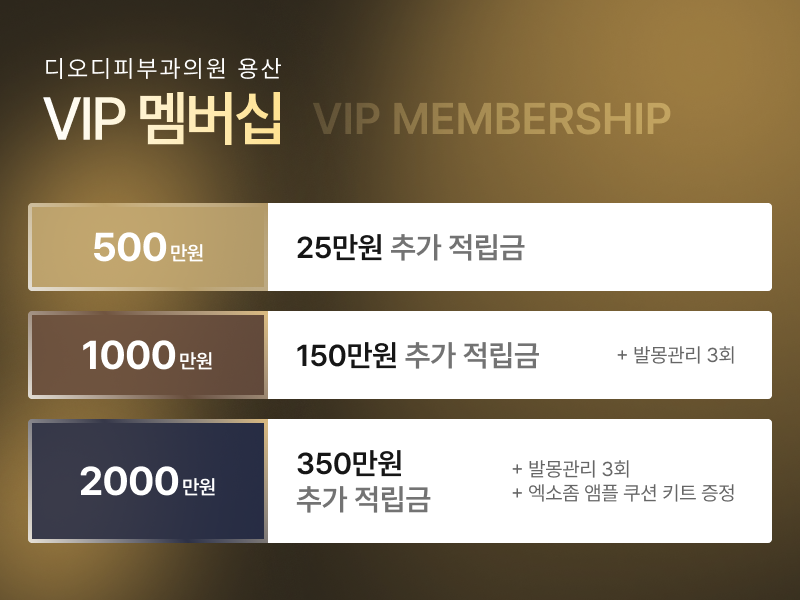Select the 2000 number in navy tier box

click(128, 482)
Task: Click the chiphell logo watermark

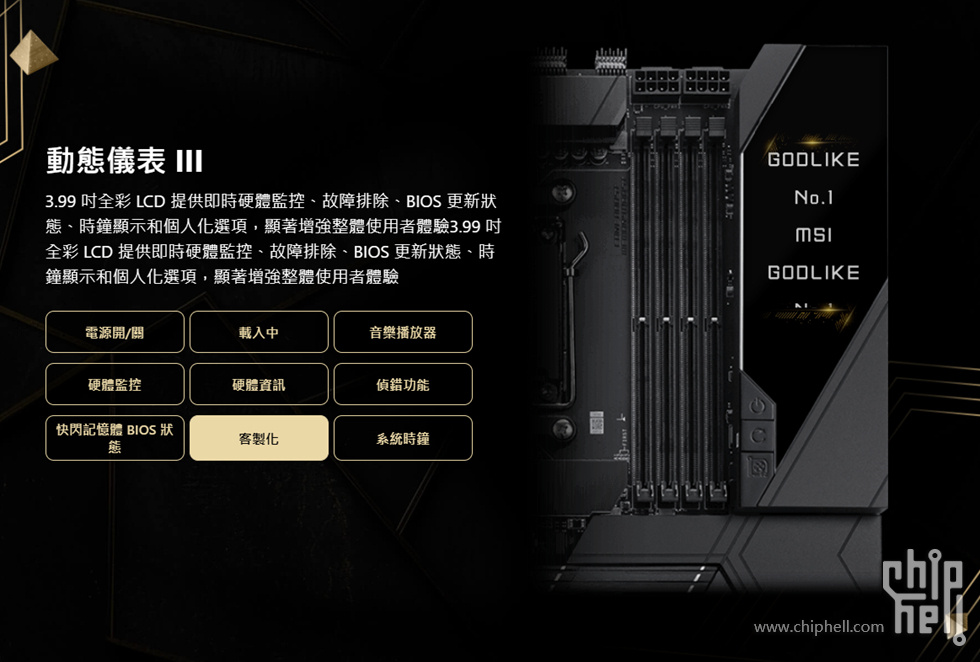Action: [924, 594]
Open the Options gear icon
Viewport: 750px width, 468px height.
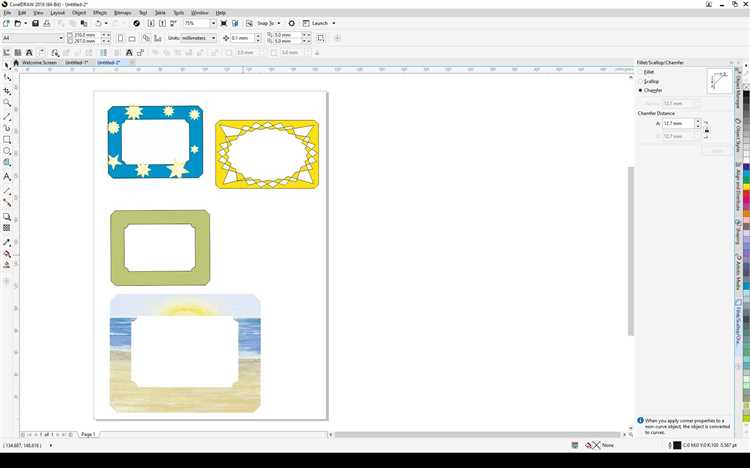coord(291,23)
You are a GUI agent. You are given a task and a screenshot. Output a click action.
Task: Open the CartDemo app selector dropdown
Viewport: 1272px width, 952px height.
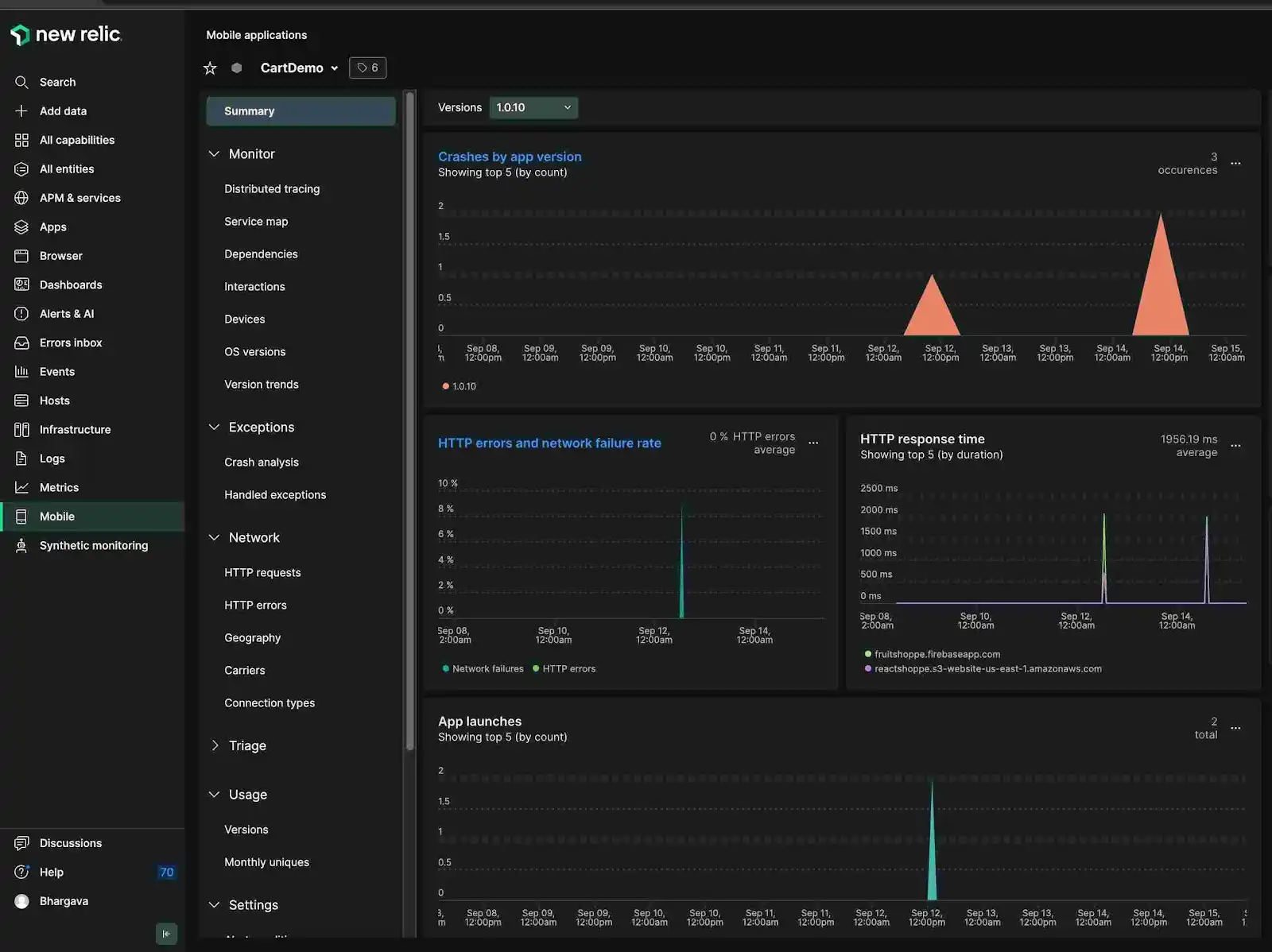(299, 68)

◆ ◆ ◆ ◆ ◆

Your goal
Produce an exact copy of the lines from the line with "Task: Open the CartDemo app selector dropdown" through the last line of the data above, both ends included. No pictures belong in it.

Task solution
Task: Open the CartDemo app selector dropdown
Viewport: 1272px width, 952px height.
(299, 68)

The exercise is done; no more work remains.